Killing me softly… A smoker’s dilemma

Natalie Yemenidjian

Swirling smoke saturates the air near the student store, the most popular smoking section at school.

I make my way to the small square marked out on the ground- a holding pen for future cancer patients.

School regulations say that you must be 20 feet away from any building to be able to smoke, but I have a gut feeling that inch-by-inch our rights are being tarnished like the enamel of our teeth.

I can’t even light up my cancer stick with my coffee at the Freudian Sip without someone asking me to put it out.

It’s a minute before my first class of the day, but like many student smokers, I’d rather be ten minutes late then go through class without my early morning cigarette.

I interrupt the classroom with my loud smokers cough.

I inhaled too fast and probably shouldn’t have had three in a row.

By now, I smell as though I lit my whole pack on fire and danced in the flames.

Anytime a smoker enters a designated smoking area, it’s as though the pangs of social interaction ease up.

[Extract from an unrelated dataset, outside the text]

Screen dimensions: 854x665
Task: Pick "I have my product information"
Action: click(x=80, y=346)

Are we so socially inept that we need to cut our lives short cigarette by cigarette just to have something to talk about?

This addiction is an instant commonality that we share.

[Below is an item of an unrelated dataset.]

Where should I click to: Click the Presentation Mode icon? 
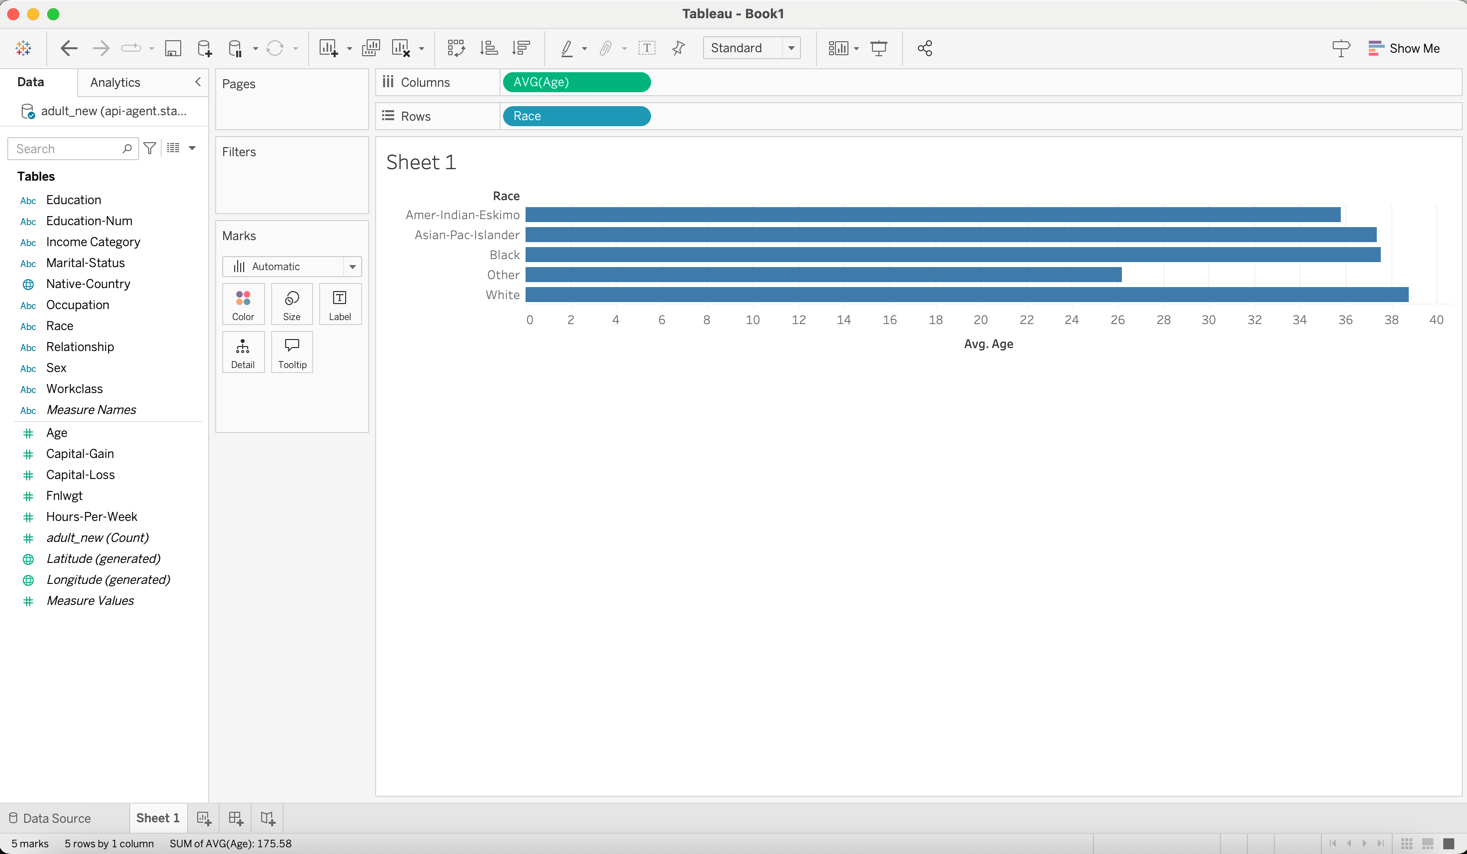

Not only are we addicted to nicotine, but also the smoking community into which we are thrust.

Asking for a light, a spare cigarette when in desperate need or even talking about the new art on the Camel packs can spark an interesting conversation with someone new.

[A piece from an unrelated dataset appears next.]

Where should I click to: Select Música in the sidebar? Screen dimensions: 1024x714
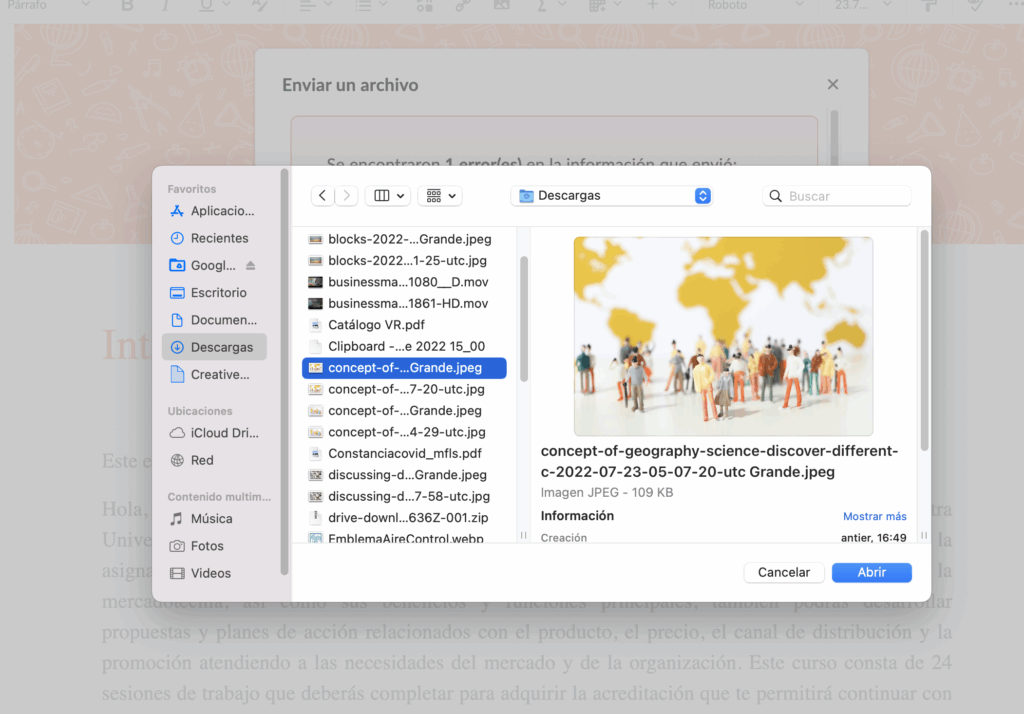coord(211,519)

I think it’s about time we look inward and ask ourselves why we smoke.

I know why I do it.

It’s because it looks cool to me.

Maybe it’s because I’m constantly inundated with images in the media telling me so or maybe its because it makes me look edgy.

I’ve got a lot on my mind and this cigarette is my salvation. It makes me feel like I’ve got a life faster then that of my gunpowder-lined cigarette. It makes me feel important.

It is also all a lie.

I’m actually slowly killing myself and am completely conscious of it.

The smell of sulfur from each match I struck, cements the perpetual desensitization like a tumor- the first of many that make me a future cancer patient.